Defendant Cody Smith was an employee of Bridge City and the Court gleans from the complaint that Plaintiff believes that Smith lied in Court about X.F.'s case. Defendant Lemoyne Reine was X.F.'s probation officer, and defendant Daphne Johnson was Reine's supervisor. Plaintiff alleges generally that her son's federal constitutional rights were violated by the defendants acting together.
Defendants Johnson, Reine, and Smith move to dismiss all federal claims against them. They contend that Plaintiff has sued them in their official capacities, and that for purposes of § 1983 they are not "persons" amenable to suit.
The motion must be granted as to these defendants in their official capacities. The well-settled law is that state officials in their official capacities are not "persons" under § 1983. See Will v. Mich. Dept. of State Police, 491 U.S. 58, 71 (1989). The federal claims against defendants Johnson, Reine, and Smith in their official capacities are dismissed with prejudice.
The question then is whether the complaint must be dismissed in its entirety as to these defendants based on the principles of Will, supra. Plaintiff is not explicit in the body of her complaint as to whether she intended to sue the defendants only in their official capacities — it is in the caption of her complaint that she refers to the official capacity of each defendant. The Court is mindful that a document filed pro se is to be liberally construed however "inartfully pleaded," and must be "held to less stringent standards than formal pleadings drafted by lawyers." Erickson v.
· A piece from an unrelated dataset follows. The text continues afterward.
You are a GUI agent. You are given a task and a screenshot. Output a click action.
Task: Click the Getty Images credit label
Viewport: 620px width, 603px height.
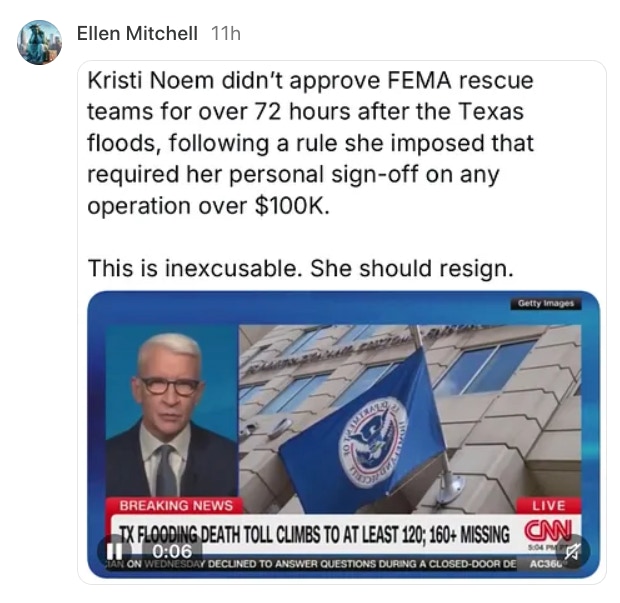coord(546,304)
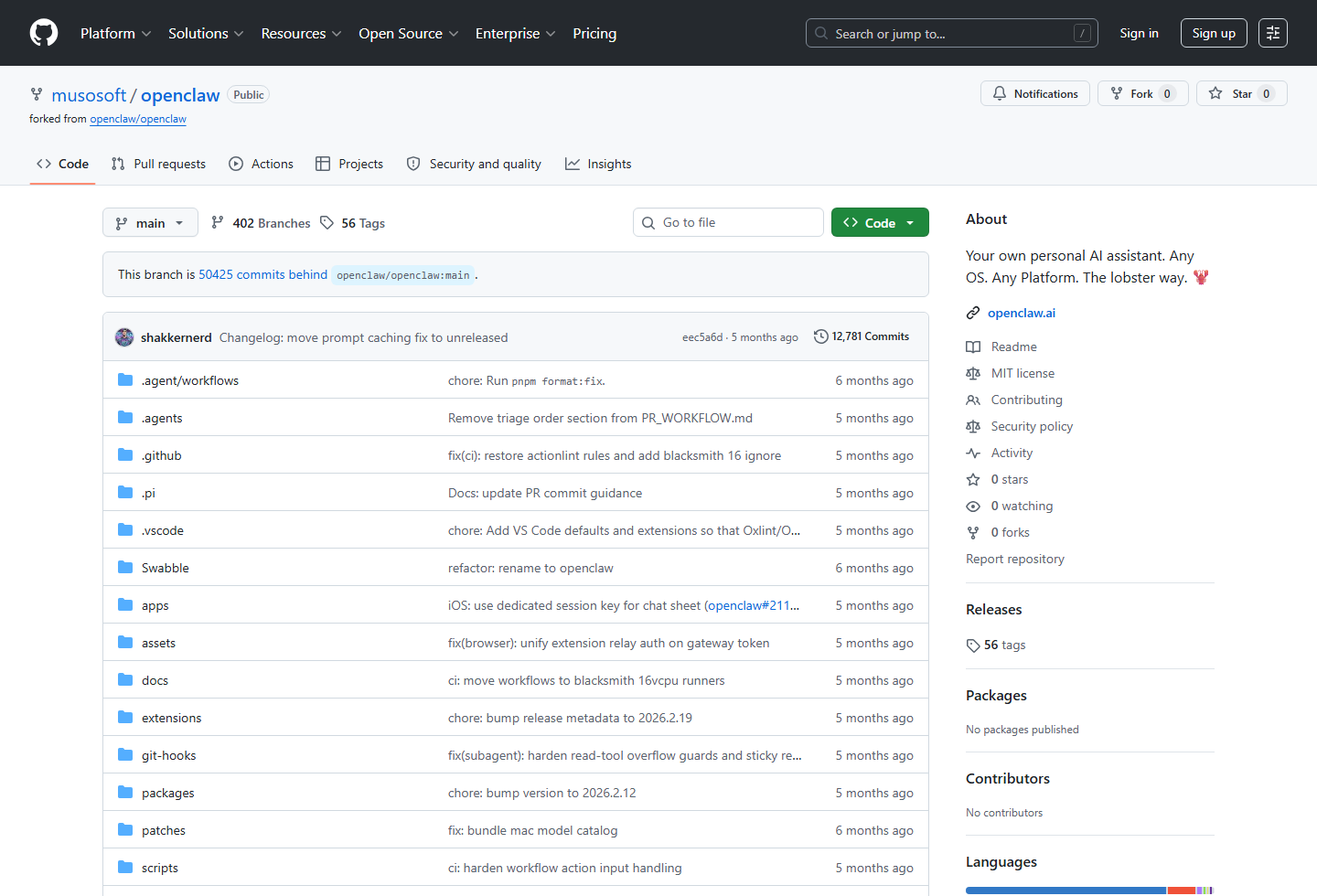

Pardus, 551 U.S. 89, 94 (2007) (quoting Estelle v. Gamble, 429 U.S. 97, 106 (1976)). Liberally construing the complaint, the factual allegations allow for the inference that Plaintiff did not intend to limit her complaint to defendants in their official capacities only. The Court interprets the complaint as also asserting claims against the defendants in their personal capacities. Plaintiff should not construe this ruling as an indication that the Court believes that she has actually pleaded a colorable claim against any defendant. Rather, the Court finds only that in granting the instant motion the Court need not dismiss the complaint in its entirety as to these defendants.